_Required work_
**1)** In the passage on predicting probability of success in biotech, which target and disease illustrate the claim that "Importance does not equal vulnerability"?
**2)** List every factor that, according to the passage on predicting probability of success in biotech, most models overweight.
**3)** Extend the passage on predicting probability of success in biotech, beginning after its final line.

_Source text_
--- START ---
I wanted to think about potential metrics for modelling POS - the following is a living document, open iterative work on this subject. Related posts will update on findings, failures and further ideas to be tested!


Predicting probability of success (POS) in biotech should start with biology. Evaluating the mechanism of action (MOA) of therapeutic targets, differentiating between upstream and downstream interventions, and, how the position of a target within a biological pathway influences POS. Most models overweight market size, management quality, or phase transition statistics and underweight whether the mechanism actually has durable control over the disease system. The key question is where the target sits within the network.

An upstream target may appear attractive because it regulates an entire pathway, but these targets often fail; redundant signalling pathways, feedback loops, and compensatory activation allow the phenotype to survive inhibition. KRAS in pancreatic cancer is a good example. KRAS is clearly oncogenic, yet decades of direct targeting failed because tumour signalling adapts downstream through MAPK, PI3K, and parallel survival pathways. Importance does not equal vulnerability.

Downstream targets can sometimes have higher POS because they sit closer to phenotype and clinical effect. PD-1/PD-L1 inhibitors worked partly because tumour immune dependency was measurable in humans through biomarkers, pharmacodynamic response, and observable clinical activity early in trials.


Metrics for Modeling POS

A model integrating quantitative data (biomarker validation, trial phase success rates, pathway position) with qualitative factors (regulatory sentiment, market dynamics).

Key metrics include:

  • MOA positioning within pathways.
--- END ---
_Data_
--- START ---
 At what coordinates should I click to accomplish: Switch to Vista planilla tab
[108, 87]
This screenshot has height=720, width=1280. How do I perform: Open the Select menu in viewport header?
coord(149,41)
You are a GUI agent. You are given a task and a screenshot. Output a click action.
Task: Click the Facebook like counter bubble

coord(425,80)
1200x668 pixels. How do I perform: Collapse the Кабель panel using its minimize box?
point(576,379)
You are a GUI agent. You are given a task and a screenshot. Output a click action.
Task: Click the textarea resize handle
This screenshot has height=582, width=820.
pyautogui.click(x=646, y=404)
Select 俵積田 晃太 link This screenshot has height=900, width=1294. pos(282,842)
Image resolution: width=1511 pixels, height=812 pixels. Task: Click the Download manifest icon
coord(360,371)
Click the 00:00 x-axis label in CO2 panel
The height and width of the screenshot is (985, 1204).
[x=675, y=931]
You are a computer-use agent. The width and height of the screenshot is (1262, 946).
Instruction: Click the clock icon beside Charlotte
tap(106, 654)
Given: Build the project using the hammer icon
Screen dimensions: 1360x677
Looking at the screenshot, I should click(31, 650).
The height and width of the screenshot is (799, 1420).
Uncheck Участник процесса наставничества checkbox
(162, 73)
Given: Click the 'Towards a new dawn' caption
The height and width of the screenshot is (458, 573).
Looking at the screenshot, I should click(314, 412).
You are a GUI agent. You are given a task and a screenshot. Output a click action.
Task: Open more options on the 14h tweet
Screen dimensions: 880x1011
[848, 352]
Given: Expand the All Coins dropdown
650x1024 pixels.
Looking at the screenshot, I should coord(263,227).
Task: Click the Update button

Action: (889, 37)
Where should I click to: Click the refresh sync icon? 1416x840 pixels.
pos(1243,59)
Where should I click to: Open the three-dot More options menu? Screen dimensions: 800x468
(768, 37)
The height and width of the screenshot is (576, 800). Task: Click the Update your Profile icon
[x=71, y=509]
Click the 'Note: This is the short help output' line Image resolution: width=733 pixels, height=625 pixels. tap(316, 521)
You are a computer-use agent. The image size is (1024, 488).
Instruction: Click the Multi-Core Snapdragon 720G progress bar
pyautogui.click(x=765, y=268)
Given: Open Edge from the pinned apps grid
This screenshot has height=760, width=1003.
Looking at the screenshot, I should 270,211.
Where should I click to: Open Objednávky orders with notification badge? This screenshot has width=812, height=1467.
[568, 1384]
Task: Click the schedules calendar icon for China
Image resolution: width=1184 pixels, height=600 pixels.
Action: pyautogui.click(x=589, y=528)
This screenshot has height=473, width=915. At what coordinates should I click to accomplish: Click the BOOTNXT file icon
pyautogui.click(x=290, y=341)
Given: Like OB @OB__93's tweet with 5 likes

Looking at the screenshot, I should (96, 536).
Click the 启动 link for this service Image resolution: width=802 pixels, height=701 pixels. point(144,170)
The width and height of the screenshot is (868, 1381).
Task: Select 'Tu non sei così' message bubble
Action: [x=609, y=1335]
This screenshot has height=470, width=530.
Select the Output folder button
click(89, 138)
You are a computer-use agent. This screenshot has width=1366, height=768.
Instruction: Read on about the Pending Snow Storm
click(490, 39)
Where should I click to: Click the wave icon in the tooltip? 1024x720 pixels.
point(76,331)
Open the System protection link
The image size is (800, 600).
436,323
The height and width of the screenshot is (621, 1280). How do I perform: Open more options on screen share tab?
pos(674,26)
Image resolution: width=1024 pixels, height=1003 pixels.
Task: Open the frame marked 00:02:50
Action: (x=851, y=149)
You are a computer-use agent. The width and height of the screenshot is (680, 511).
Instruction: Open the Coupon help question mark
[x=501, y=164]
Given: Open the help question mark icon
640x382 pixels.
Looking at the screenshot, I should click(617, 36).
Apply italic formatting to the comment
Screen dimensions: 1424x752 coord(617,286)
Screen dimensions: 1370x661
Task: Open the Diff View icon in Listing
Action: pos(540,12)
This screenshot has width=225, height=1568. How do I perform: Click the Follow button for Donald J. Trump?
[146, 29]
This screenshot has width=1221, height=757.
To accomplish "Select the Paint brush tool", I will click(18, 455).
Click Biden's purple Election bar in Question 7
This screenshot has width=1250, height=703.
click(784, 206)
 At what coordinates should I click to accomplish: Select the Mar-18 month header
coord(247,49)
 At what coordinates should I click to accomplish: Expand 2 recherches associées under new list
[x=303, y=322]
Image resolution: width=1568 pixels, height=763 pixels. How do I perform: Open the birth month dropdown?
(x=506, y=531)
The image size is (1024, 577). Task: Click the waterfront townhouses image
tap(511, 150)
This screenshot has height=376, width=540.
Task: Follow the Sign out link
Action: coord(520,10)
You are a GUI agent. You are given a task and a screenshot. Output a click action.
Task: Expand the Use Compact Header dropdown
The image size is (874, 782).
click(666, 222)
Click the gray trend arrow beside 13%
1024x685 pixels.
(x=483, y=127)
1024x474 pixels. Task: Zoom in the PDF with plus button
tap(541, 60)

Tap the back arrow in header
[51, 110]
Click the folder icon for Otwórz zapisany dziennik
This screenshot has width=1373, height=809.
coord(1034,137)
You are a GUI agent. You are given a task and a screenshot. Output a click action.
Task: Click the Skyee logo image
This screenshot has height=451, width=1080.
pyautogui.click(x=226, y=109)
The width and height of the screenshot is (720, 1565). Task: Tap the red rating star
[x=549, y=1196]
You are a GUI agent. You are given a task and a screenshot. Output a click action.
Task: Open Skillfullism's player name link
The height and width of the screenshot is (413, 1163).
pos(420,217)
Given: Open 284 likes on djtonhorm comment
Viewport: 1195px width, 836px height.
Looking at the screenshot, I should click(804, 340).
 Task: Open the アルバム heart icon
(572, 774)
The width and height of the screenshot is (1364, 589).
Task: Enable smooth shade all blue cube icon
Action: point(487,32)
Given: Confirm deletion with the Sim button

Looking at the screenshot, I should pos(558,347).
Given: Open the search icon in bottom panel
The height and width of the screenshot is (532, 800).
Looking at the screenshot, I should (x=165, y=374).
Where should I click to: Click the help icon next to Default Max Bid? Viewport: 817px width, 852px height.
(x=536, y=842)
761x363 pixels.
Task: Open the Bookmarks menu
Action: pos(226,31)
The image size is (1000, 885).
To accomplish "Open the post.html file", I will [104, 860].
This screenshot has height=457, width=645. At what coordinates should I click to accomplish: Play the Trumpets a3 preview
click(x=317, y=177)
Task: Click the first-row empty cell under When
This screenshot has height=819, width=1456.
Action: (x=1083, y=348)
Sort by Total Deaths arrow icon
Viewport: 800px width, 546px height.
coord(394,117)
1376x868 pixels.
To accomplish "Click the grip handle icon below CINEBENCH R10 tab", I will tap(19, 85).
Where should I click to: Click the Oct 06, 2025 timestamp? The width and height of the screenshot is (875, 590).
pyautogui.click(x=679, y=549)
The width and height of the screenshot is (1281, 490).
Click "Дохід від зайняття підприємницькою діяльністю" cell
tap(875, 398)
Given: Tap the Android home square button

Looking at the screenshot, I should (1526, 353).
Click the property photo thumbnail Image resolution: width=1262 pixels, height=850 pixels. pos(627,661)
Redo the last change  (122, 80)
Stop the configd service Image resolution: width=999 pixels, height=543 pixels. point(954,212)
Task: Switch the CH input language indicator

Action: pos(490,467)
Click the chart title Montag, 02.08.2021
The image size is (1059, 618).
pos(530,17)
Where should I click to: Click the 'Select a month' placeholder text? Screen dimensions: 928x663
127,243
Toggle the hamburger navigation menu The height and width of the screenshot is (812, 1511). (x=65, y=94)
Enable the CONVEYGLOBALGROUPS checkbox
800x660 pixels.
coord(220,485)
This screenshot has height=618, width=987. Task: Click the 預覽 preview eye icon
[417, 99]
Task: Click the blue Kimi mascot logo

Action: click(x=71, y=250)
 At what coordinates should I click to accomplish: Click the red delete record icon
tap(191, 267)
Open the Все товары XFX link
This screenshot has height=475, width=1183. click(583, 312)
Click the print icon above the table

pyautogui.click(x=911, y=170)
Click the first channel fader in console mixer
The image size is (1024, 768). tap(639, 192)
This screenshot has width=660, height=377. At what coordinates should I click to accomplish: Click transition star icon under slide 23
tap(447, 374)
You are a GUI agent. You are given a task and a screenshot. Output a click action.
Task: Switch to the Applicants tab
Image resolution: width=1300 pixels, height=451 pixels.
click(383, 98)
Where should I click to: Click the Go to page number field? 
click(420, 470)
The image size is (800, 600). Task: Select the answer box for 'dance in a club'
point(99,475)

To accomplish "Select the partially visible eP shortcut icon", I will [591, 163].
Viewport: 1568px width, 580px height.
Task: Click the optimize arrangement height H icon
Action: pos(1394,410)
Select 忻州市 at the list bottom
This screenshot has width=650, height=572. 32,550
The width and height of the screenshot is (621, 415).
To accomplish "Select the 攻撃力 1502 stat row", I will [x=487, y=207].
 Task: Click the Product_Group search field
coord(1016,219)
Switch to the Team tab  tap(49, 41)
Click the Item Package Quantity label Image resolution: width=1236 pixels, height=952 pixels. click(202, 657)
--- END ---
_Solved tasks_
**1)** KRAS in pancreatic cancer.

**2)** Market size, management quality, and phase transition statistics.

**3)**
  • Translational fidelity of preclinical models.

  • Regulatory success rates stratified by target class.

Combining Quantitative and Sentimental Analysis

Machine learning algorithms can incorporate structured data from past trials and unstructured sentiment analysis of regulatory trends. (sidenote: this makes biotech investing a lot more interesting and hopefully smarter too. I’m going to build a prototype and share a snippet of the results.) This hybrid approach allows real-time updates to POS predictions as new data emerges. For example, natural language processing (NLP) could analyse FDA communications to gauge regulatory sentiment for novel MOAs.

To build this, I’ll use a combination of datasets from past clinical trials: success rates, phase transitions, and MOA classifications. On the unstructured side, NLP can extract sentiment and trends from FDA communications, regulatory announcements, and scientific publications. The model will integrate these inputs to provide real-time updates on POS predictions. For instance, we could measure how changes in sentiment around novel MOAs correlate with trial outcomes, refining the model’s accuracy as more data flows in.